- Exercise requirements
Return the rows verbatim, from the line with "Viewport: 1416px width, 756px" up to and including the line with "The width and height of the screenshot is (264, 152).".

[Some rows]

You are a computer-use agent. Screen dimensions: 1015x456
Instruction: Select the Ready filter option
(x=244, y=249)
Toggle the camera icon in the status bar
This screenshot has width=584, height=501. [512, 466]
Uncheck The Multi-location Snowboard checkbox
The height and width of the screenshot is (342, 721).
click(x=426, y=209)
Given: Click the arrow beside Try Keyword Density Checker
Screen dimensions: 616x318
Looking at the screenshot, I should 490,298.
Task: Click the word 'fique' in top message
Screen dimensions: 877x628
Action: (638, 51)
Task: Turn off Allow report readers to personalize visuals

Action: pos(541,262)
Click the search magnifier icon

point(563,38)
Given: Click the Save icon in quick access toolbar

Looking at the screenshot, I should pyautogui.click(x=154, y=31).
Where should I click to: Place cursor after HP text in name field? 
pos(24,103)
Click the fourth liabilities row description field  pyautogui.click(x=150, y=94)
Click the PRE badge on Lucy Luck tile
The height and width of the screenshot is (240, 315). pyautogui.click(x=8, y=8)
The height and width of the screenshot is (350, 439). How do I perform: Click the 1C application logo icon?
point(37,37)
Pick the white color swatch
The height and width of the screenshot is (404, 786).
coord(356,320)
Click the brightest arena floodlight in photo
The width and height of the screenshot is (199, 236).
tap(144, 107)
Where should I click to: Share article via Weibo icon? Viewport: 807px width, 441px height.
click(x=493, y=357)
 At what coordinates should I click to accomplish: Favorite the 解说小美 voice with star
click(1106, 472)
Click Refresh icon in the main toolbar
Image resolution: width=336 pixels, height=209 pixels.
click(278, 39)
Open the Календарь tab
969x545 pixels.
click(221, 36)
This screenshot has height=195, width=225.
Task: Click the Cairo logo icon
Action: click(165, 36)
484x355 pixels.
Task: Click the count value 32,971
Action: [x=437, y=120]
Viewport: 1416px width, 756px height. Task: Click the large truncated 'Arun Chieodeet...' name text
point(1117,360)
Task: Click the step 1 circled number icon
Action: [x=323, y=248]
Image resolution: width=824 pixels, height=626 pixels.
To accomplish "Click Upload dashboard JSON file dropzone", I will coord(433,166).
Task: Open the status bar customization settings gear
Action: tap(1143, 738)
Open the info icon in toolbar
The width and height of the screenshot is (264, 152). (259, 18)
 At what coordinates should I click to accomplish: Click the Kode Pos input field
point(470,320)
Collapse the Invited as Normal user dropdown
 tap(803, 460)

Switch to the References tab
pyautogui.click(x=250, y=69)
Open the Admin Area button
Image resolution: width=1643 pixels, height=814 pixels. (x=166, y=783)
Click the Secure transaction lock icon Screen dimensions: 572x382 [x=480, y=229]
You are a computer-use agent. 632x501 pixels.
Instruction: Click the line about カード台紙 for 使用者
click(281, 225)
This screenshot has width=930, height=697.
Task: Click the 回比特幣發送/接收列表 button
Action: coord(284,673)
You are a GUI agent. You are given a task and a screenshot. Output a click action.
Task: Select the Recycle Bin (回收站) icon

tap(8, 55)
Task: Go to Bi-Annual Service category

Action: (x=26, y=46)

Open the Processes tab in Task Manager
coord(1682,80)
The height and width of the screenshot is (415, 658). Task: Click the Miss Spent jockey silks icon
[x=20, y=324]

- Expected output
Viewport: 1416px width, 756px height. Task: Click the large truncated 'Arun Chieodeet...' name text
point(1117,360)
Task: Click the step 1 circled number icon
Action: [x=323, y=248]
Image resolution: width=824 pixels, height=626 pixels.
To accomplish "Click Upload dashboard JSON file dropzone", I will coord(433,166).
Task: Open the status bar customization settings gear
Action: tap(1143, 738)
Open the info icon in toolbar
The width and height of the screenshot is (264, 152). (259, 18)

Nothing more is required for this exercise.